Milano, 24
gennaio 2008
È di
scena Andrea Vitali, oggi alla Libreria del Giallo. Uno dei
pochissimi autori italiani da un milione di copie, con uno stuolo di
fedelissimi che ad ogni libro si incrementa. Il suo ultimo romanzo –
Dopo lunga e penosa malattia, Garzanti – è un mistery, come sempre
ambientato in quel di Bellano, sul lago di Como, dove Vitali vive da
sempre e dove è medico condotto.
Lo presenta Luca Crovi, il noto autore di Tutte le strade del
giallo, grande esperto del genere. Luca oggi compie anche gli anni,
e – considerato il pubblico previsto per un autore come Vitali -
tutto è pronto per una grande festa. Ma alle undici arriva una
notizia ferale: Andrea Vitali è ammalato, non ci sarà.
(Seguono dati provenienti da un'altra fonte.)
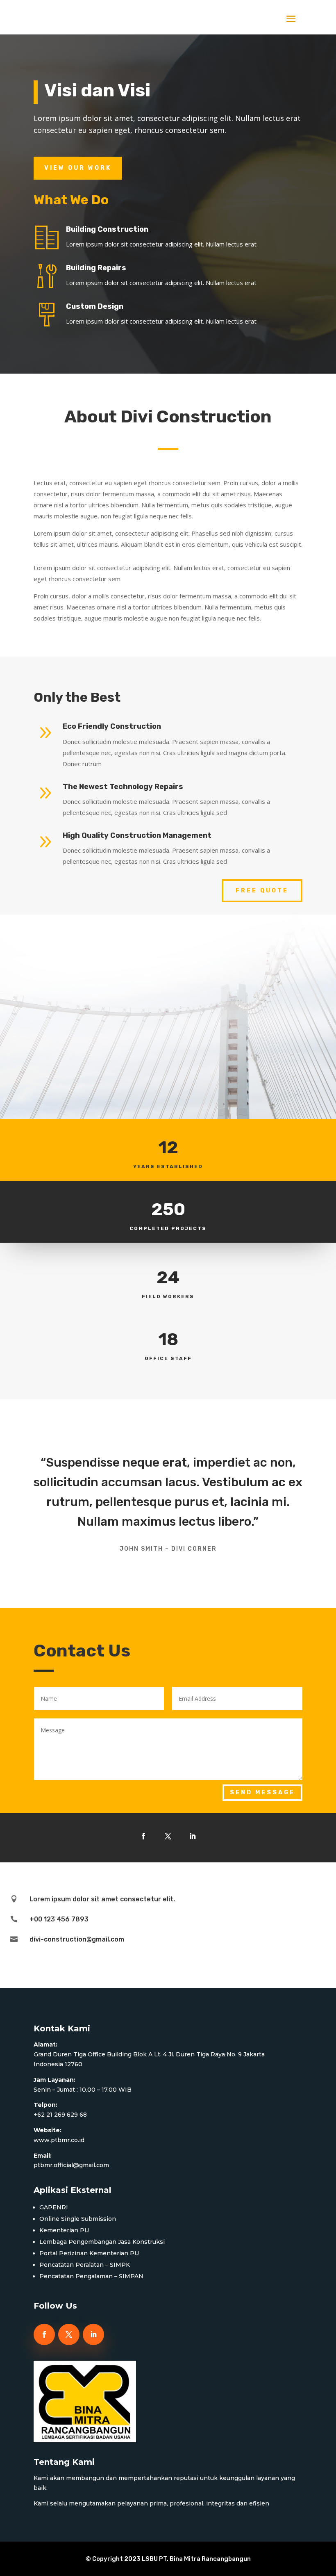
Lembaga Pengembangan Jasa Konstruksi (102, 2241)
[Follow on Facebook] (143, 1836)
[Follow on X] (168, 1836)
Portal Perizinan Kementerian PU (89, 2253)
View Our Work (77, 167)
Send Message (262, 1792)
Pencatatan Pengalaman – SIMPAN (91, 2276)
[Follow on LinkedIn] (192, 1836)
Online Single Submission (77, 2218)
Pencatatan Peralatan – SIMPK (84, 2264)
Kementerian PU (64, 2230)
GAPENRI (53, 2207)
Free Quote (262, 890)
Ho assistito in diretta a una manifestazione di professionismo: come
trasformare un potenziale flop in un piacevolissimo evento. Con un
giro di telefonate, si riesce a organizzare un contatto telefonico
con Vitali in viva voce per le 12,45.
Mancano
ancora venti minuti quando Luca Crovi prende il microfono. Il
pubblico è tanto, non c’è una sedia libera. Luca inizia a
intrattenerci narrando aneddoti che riguardano la sua lunga
conoscenza con Vitali, iniziata molto prima che lui fosse un autore
famoso, quando era addirittura il medico della sua famiglia.
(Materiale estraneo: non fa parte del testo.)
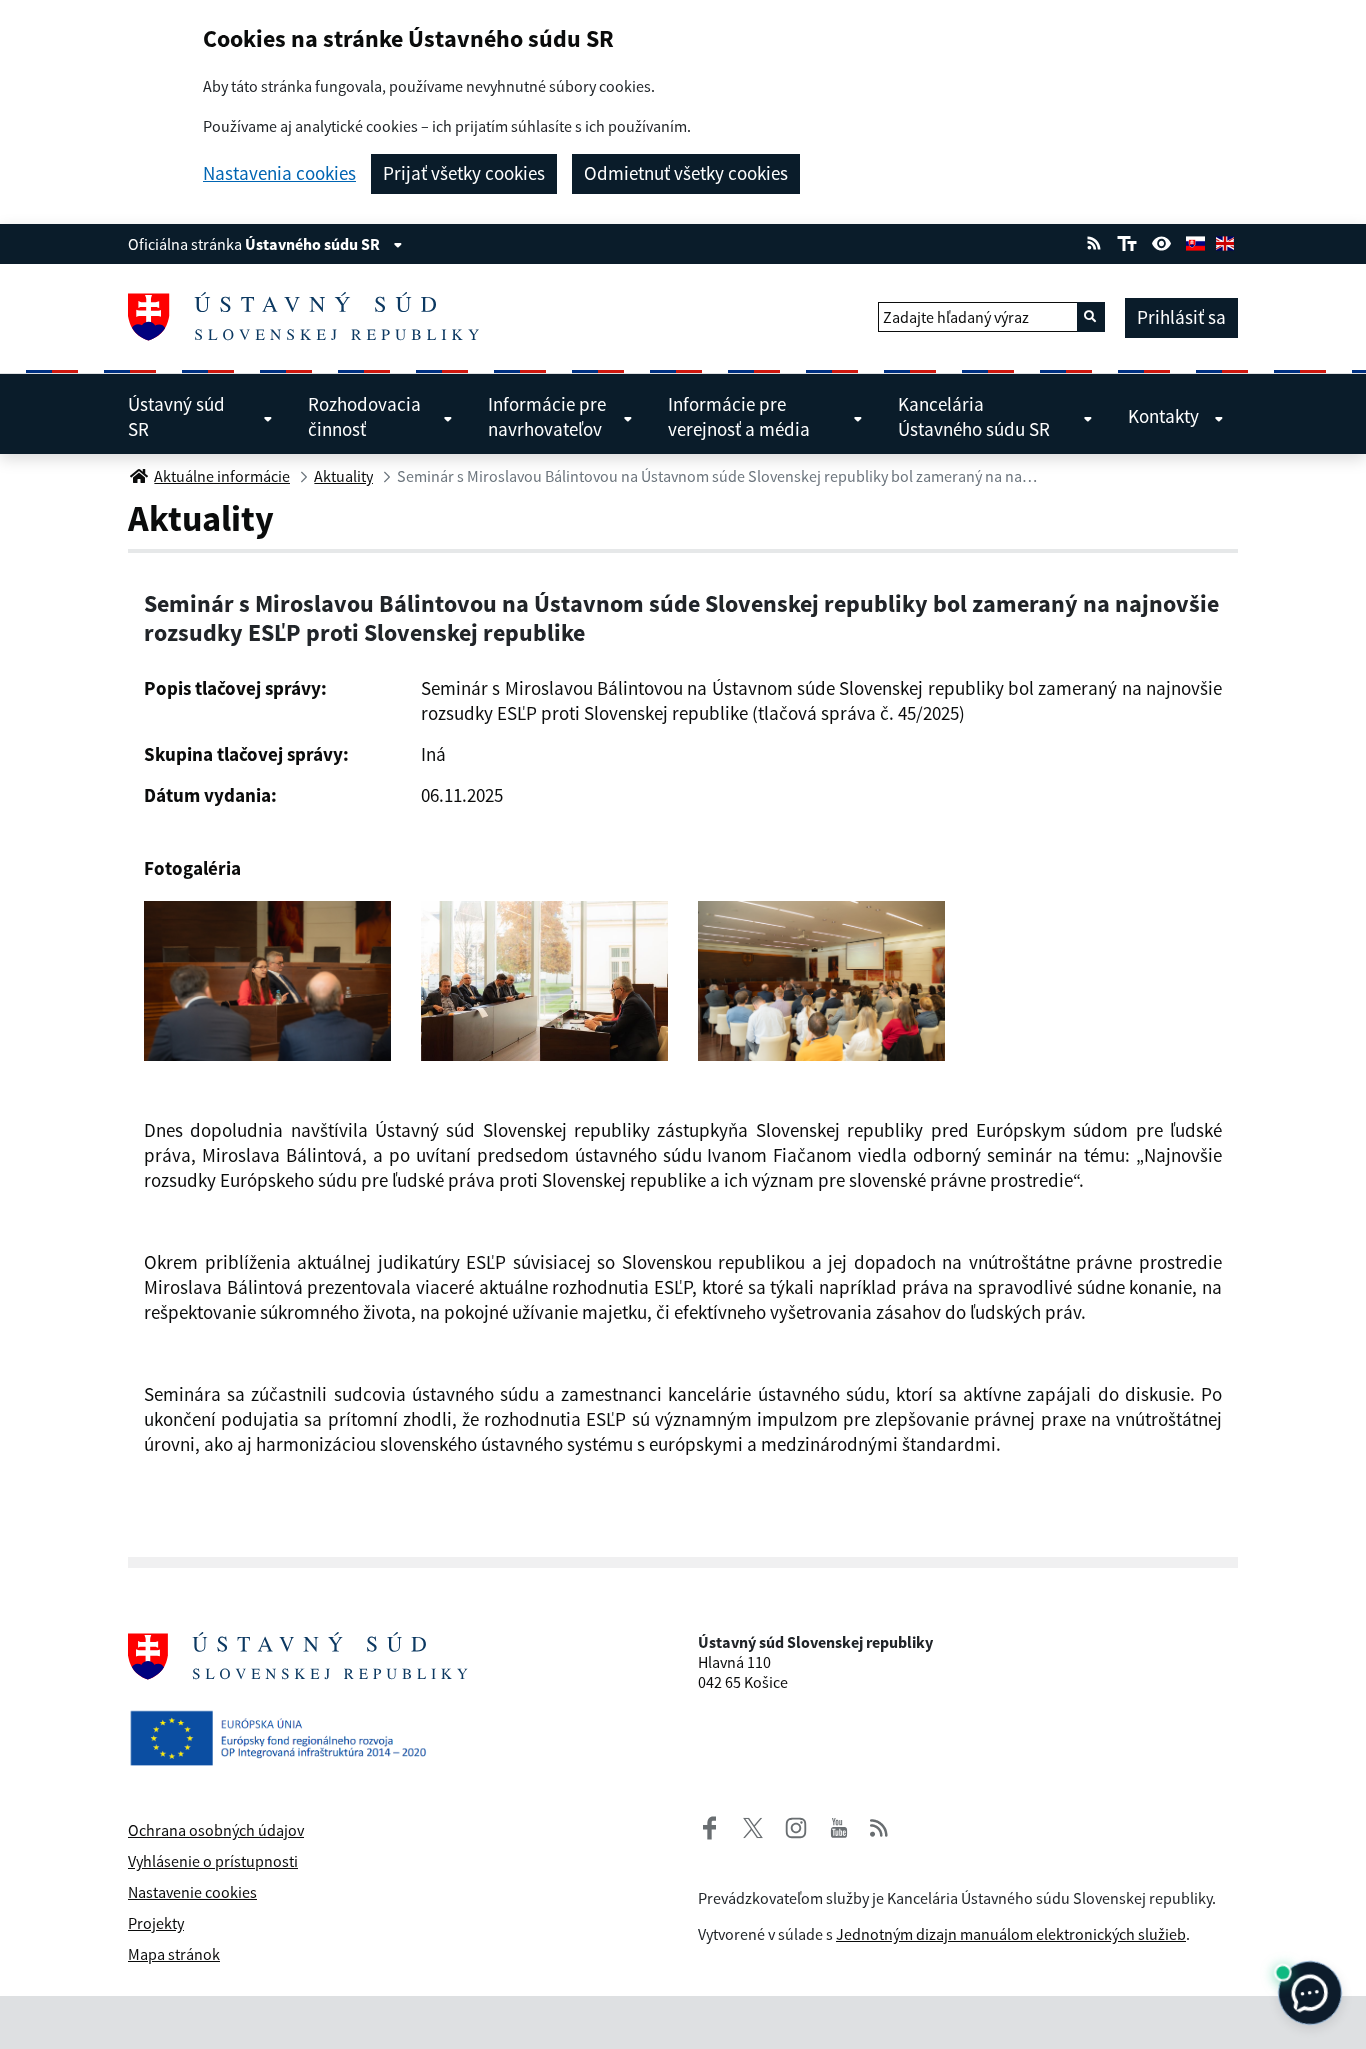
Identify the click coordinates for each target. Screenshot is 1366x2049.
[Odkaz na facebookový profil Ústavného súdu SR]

Racconta di Bellano, di come Vitali in realtà non si inventi niente
perché la gente che si incontra assomiglia in maniera precisa ai
suoi personaggi, anche a quelli che ci paiono più improbabili.
Mentre
parla, entra in libreria Gherardo Colombo, l’ex magistrato di mani
Pulite ora vicepresidente della Garzanti. Anche lui colto in
contropiede dall’assenza di Vitali, accetta di buon grado di sedersi
accanto a Luca e disquisire dell’assente, dei suoi libri, della casa
editrice e anche degli aspiranti autori. Colombo confessa di
ricevere un sacco di manoscritti, di conoscenti, amici, giudici,
poliziotti che gli chiedono di dare un’occhiata e un parere di
lettore, parere che poi – se è critico – non sempre accettano.
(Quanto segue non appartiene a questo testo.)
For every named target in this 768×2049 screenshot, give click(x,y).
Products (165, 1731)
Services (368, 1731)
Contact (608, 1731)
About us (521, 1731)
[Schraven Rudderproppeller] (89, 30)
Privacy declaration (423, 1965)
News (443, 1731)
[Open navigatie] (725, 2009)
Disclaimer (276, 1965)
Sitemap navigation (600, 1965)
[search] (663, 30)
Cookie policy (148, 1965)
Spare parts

Interrogato in merito a un suo prossimo debutto come romanziere, ha
ammesso di non credere affatto di esserne capace e che quindi non ha
intenzioni né aspirazioni in tal senso.
E’ lui, all’ora stabilita, a chiamare l’assente in viva voce.
Vitali
ha parlato delle sue storie, che nascondo dai racconti della gente,
dei suoi pazienti, delle anziane soprattutto. Il lavoro di medico
condotto, fatto nel luogo in cui è nato e cresciuto, ha ancora spazi
di umanità e ha affermato di non pensare affatto di lasciarlo,
nonostante i libri che vende.
“Il mio
lavoro rappresenta l’unico mio incontro con le persone”, ha detto.
“Io non frequento locali, non vado in giro, e quindi nel mio
ambulatorio vivo il momento dell’incontro che mi permette di
studiare caratteri, psicologie, di sentire storie che poi riverso
nei libri”.
“Ma non ti viene mai voglia di scappare dai tuoi pazienti?, gli ha
chiesto Crovi.
“Scappare, no. Nessuno qui mi chiama dottor Vitali, io sono
l’Andrea, al massimo il dottor Andrea. L’unica cosa che mi dà noia è
essere fermato la domenica mattina per strada con il classico
approccia “già che la incontro, volevo chiederle…”. Ho smesso di
andare a comprare il giornale”.
Infine si è parlato del suo prossimo libro, che si intitolerà
“Almeno il cappello”. Il titolo è tratto da una storia vera: alla
vigilia di un’importante esibizione della banda locale, morì il
suonatore di bombardino. Decisi a sostituirlo, venne inviato un
emissario a casa del morto a prendere la divisa. Scoprì che la
vedova aveva rivestito il caro estinto proprio con la divisa della
banda. L’emissario tornò a mani vuote, disse che non poteva certo
far svestire il morto, e venne redarguito con queste parole “Almeno
il cappello potevi prenderlo”.
E così si è congedato Andrea Vitali e noi si è passati a un mega
aperitivo, condito di pizza, panini, tramezzini che solo a guardarli
mettevi un chilo e ovviamente vino e spumante.
Un pensiero triste coglie Ambretta e me all'uscita: questo
appuntamento del sabato ci mancherà...
La
Libreria del Giallo chiude il 31 marzo.
Vende tutti i libri con il 30% di sconto.